To connect with teens, don’t shy from difficult questions.
Adolescence can be a turbulent time, but physicians and other adults can play an important role in helping teens navigate safely to adulthood, says Marina Catallozzi ’92 MD’96, MSCE, who calls her adolescent medicine practice in Washington Heights, NY, “a bridge over troubled water.”
Catallozzi wears many hats—she’s the director of the General Public Health Program at Columbia’s Mailman School of Public Health, an associate professor of pediatrics and population and family health at Columbia University Medical Center, and vice chair for education in the Department of Pediatrics, and she runs qualitative research on the drivers of adolescent behavior.
But whether she’s intervening at the academic, public, or patient level, “I’m always trying to help people think about care, research, and advocacy for adolescents,” she says. This population has specific needs but is often misunderstood; that’s precisely why Catallozzi embraced it.
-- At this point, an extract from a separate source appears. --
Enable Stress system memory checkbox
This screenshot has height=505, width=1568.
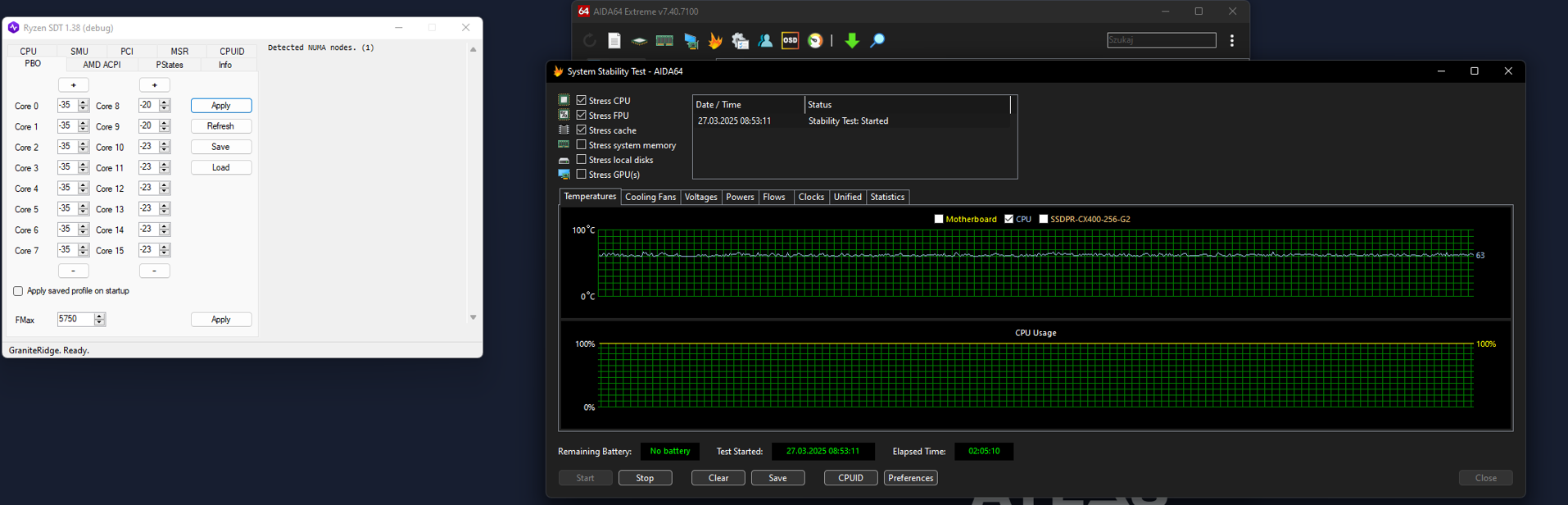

Health strategies targeted at adolescents often focus on risk reduction. But Catallozzi prefers to frame teens’ risky behavior as a natural process of human development and an opportunity to channel risk-taking into positive achievement. “It is a time when people need extra support and resources, and if we can provide that, it can be rewarding,” she says.
In practice, this involves creating a protected space where adolescents can ask—and be asked—sensitive questions. Catallozzi advocates for a motivational interviewing technique called “strengths-based communication,” a way of asking questions to help young people understand their own skill sets to lead them toward positive choices. Thanking patients for sharing this sensitive information helps them make great strides.
“They are engaging with an adult who speaks to them like an adult,” she says, “and that is often not the case in their lives.”